■ TEXT SHOWN:
★ ★ ★ ★ ★ ★ ★

Three-Step Reversal reorders the list in three phases: 1. Find Middle: Use slow and fast pointers to split the list into two halves. 2. Reverse Second Half: Reverse the second half in-place. 3. Merge: Interleave the first half and reversed second half.

This is the best solution due to its O(n) time complexity, O(1) space usage (no extra structures), and efficient in-place manipulation, making it both optimal and elegant.

For [1,2,3,4]:

  • Split: 1->2 and 3->4.
  • Reverse: 3->4 becomes 4->3.
  • Merge: 1->4->2->3.

Step-by-Step Example

Assume a ListNode class: class ListNode: def __init__(self, val=0, next=None): self.val = val; self.next = next.

Example 1: head = [1,2,3,4]

Goal: Reorder to [1,4,2,3].

  • Step 1: Find Middle:
    • slow = 1, fast = 1.
    • slow = 2, fast = 3.
    • slow = 3, fast = null, prev = 2.
    • Split at 2: 1->2 and 3->4.
  • Step 2: Reverse Second Half:
    • 3->4 → 4->3.
  • Step 3: Merge:
    • First: 1->2.
    • Second: 4->3.
    • Merge: 1->4->2->3.
  • Finish: Return head (1).

Example 2: head = [1,2,3,4,5]

Goal: Reorder to [1,5,2,4,3].

  • Step 1: Middle at 3 (prev = 2): 1->2->3 and 4->5.
  • Step 2: Reverse 4->5 → 5->4.
  • Step 3: Merge 1->2->3 and 5->4 → 1->5->2->4->3.
  • Finish: Return head (1).

Example 3: head = [1]

Goal: Return [1].

  • Step 1: Single node, no split needed.
  • Finish: Return head (1).

How the Code Works (Three-Step Reversal) – Detailed Line-by-Line Explanation

Here’s the Python code with a thorough breakdown:

class ListNode:
    def __init__(self, val=0, next=None):
        self.val = val
        self.next = next

def reorderList(head: ListNode) -> None:
    # Line 1: Handle null or single node cases
    if not head or not head.next:
        # If head is None or single (e.g., [1]), no reorder needed
        return

    # Line 2: Step 1 - Find middle with slow and fast pointers
    slow = fast = head
    # Both start at head (e.g., 1)

★ ★ ★ ★ ★ ★ ★

■ GIVEN RECORDS:

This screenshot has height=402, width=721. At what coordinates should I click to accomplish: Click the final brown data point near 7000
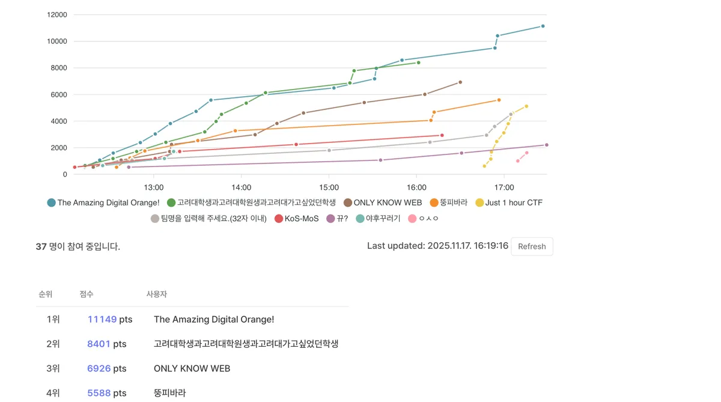(460, 82)
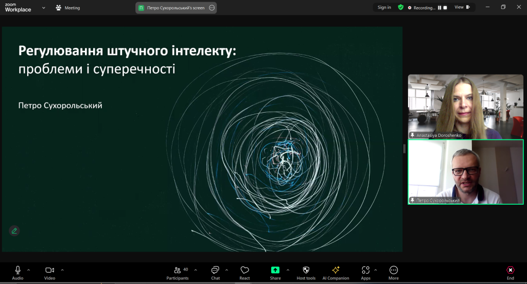Stop the recording
This screenshot has width=527, height=284.
click(445, 8)
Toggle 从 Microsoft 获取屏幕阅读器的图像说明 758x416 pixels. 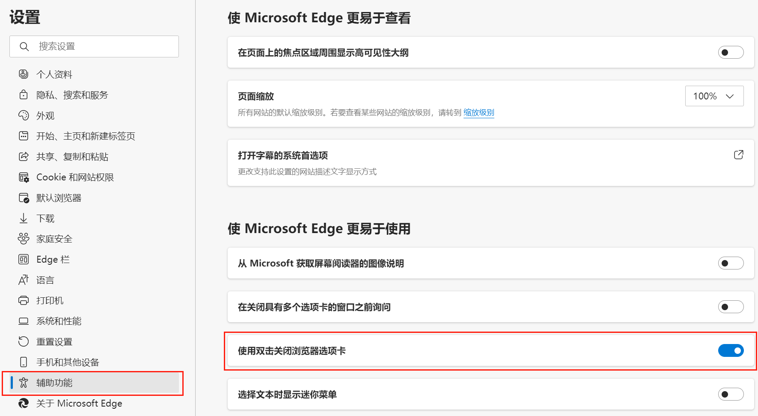(731, 263)

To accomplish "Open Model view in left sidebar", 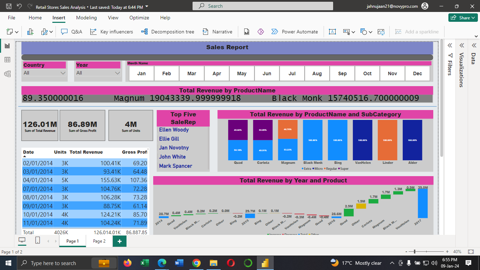I will [7, 74].
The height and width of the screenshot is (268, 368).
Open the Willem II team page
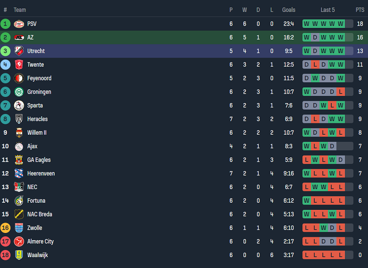click(37, 133)
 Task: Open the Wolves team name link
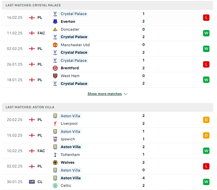(68, 162)
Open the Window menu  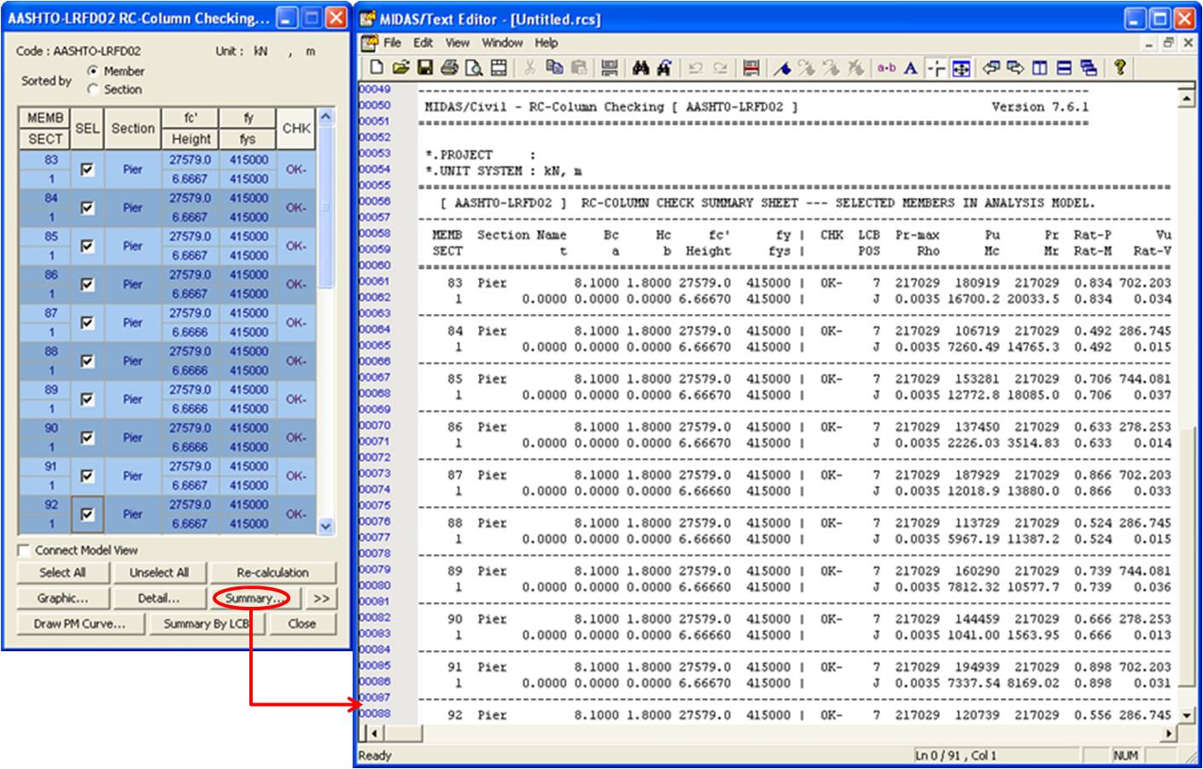click(x=502, y=43)

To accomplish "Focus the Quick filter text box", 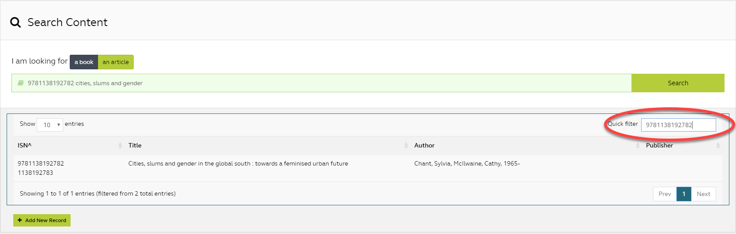I will [678, 125].
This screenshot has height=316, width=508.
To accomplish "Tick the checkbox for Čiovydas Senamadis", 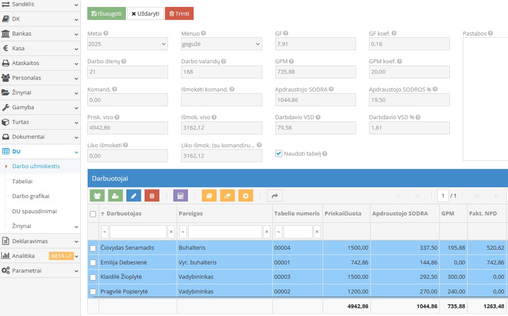I will [x=93, y=248].
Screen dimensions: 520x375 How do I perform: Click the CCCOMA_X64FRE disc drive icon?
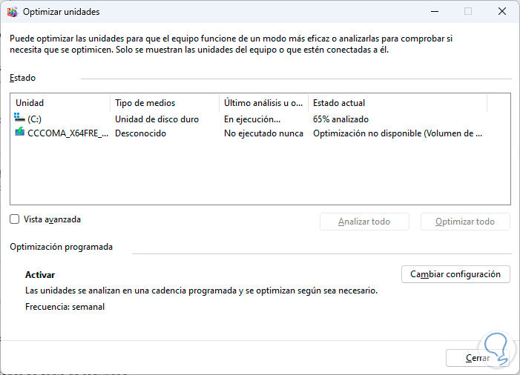point(20,133)
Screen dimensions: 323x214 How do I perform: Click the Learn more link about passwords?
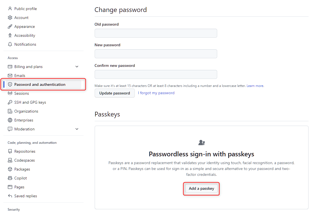click(x=255, y=86)
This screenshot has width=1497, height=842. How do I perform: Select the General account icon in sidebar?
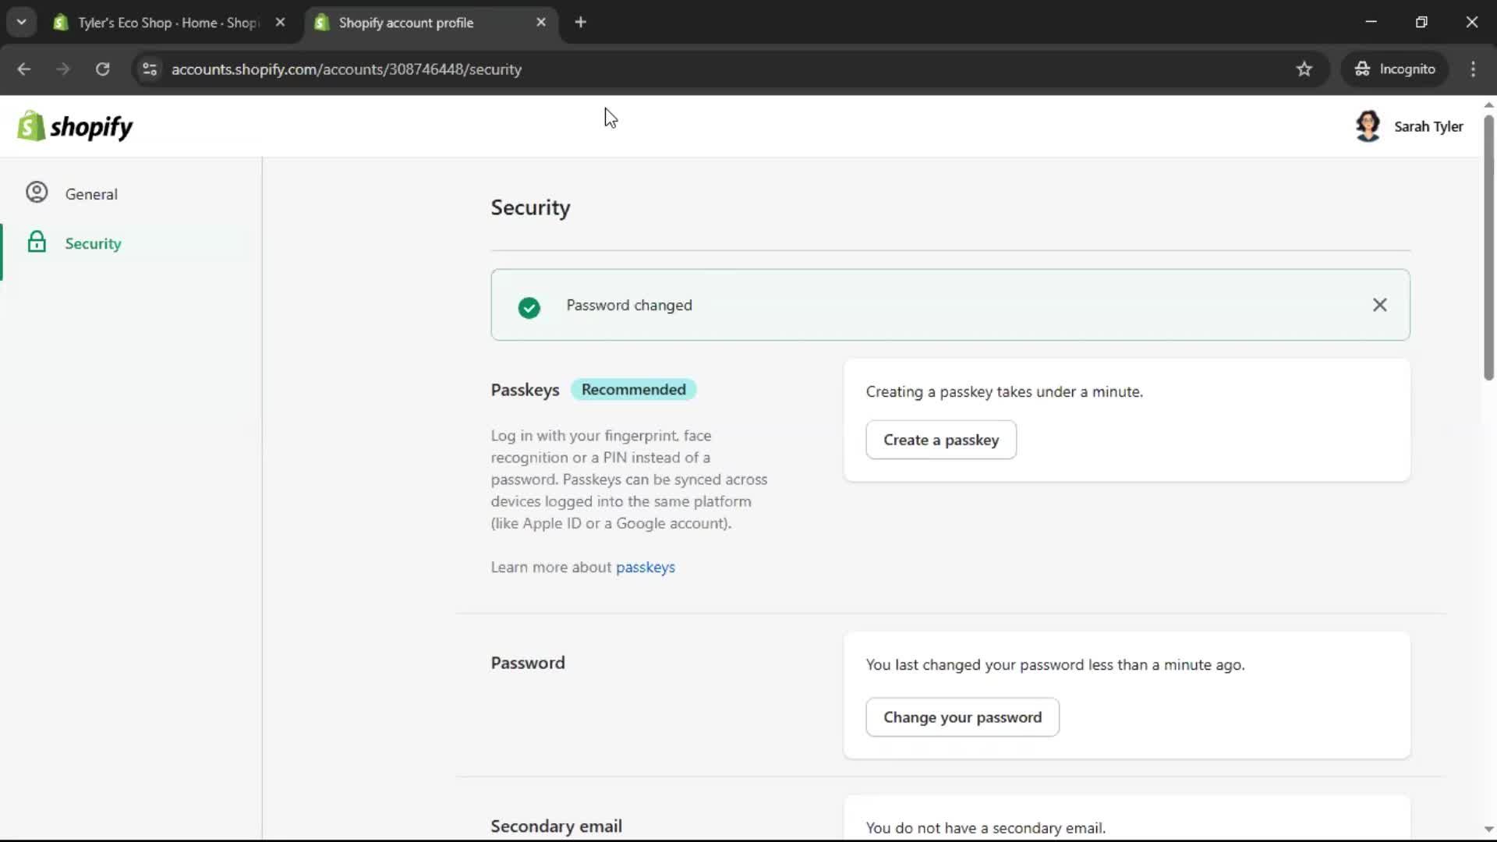(36, 193)
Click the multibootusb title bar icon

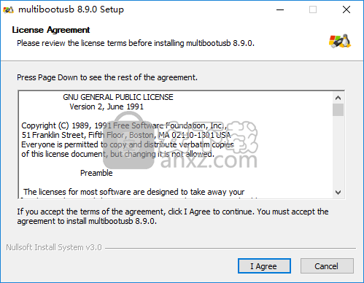[x=8, y=9]
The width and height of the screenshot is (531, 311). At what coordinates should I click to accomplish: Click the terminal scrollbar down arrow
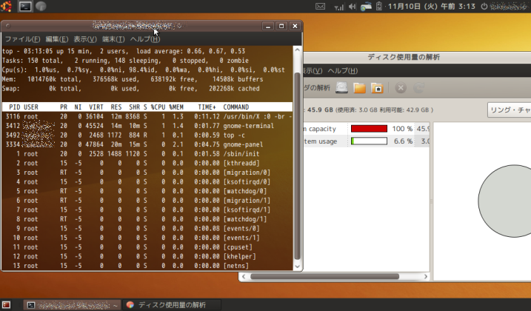click(297, 267)
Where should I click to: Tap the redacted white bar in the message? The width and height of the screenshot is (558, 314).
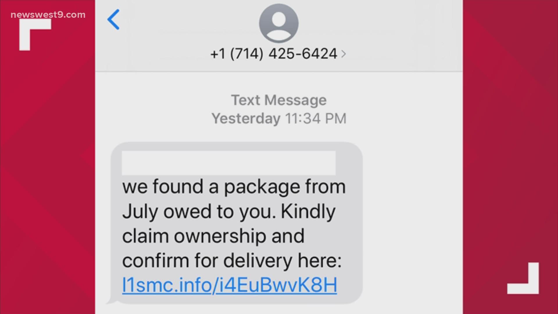tap(230, 162)
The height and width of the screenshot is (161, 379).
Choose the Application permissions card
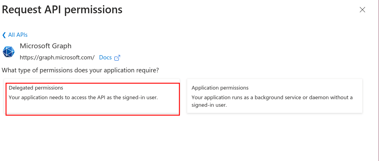275,96
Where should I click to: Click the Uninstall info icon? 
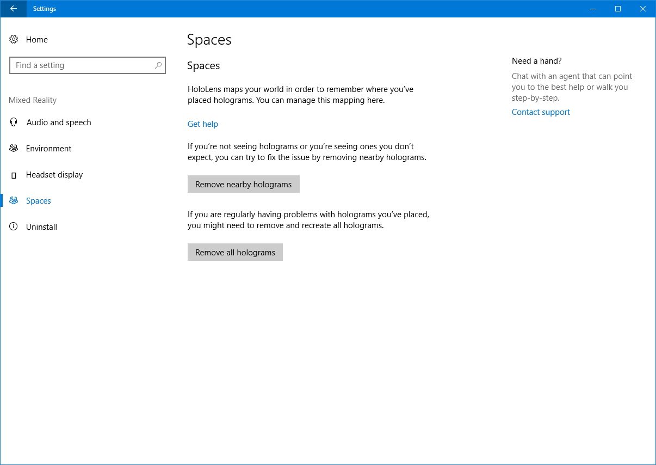point(14,227)
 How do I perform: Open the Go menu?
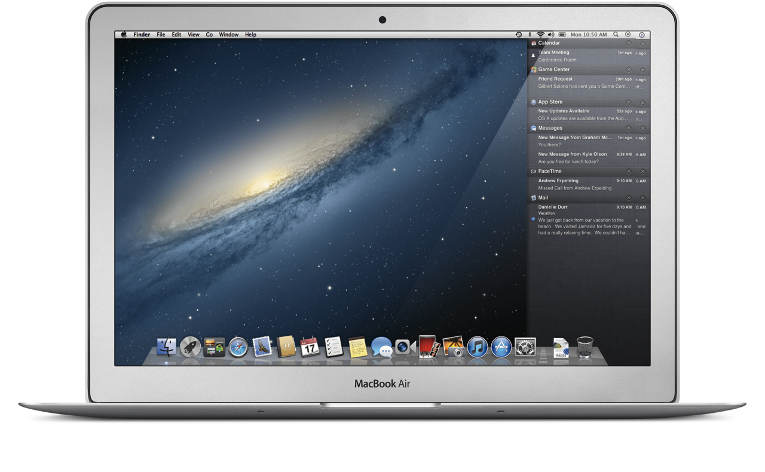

★ ★ ★ ★ ★ ★ ★

■ TASKS AND EXERCISES:
a - According to the linked-list reordering text, what is the goal for the input [1,2,3,4,5]?
b - Translate this sentence from the linked-list reordering text into Spanish: "This is the best solution due to its O(n) time complexity, O(1) space usage (no extra structures), and efficient in-place manipulation, making it both optimal and elegant."

■ TASK RESULTS:
a - Reorder it to [1,5,2,4,3].

b - Esta es la mejor solución debido a su complejidad temporal O(n), su uso de espacio O(1) (sin estructuras adicionales) y su manipulación eficiente in situ, lo que la hace óptima y elegante a la vez.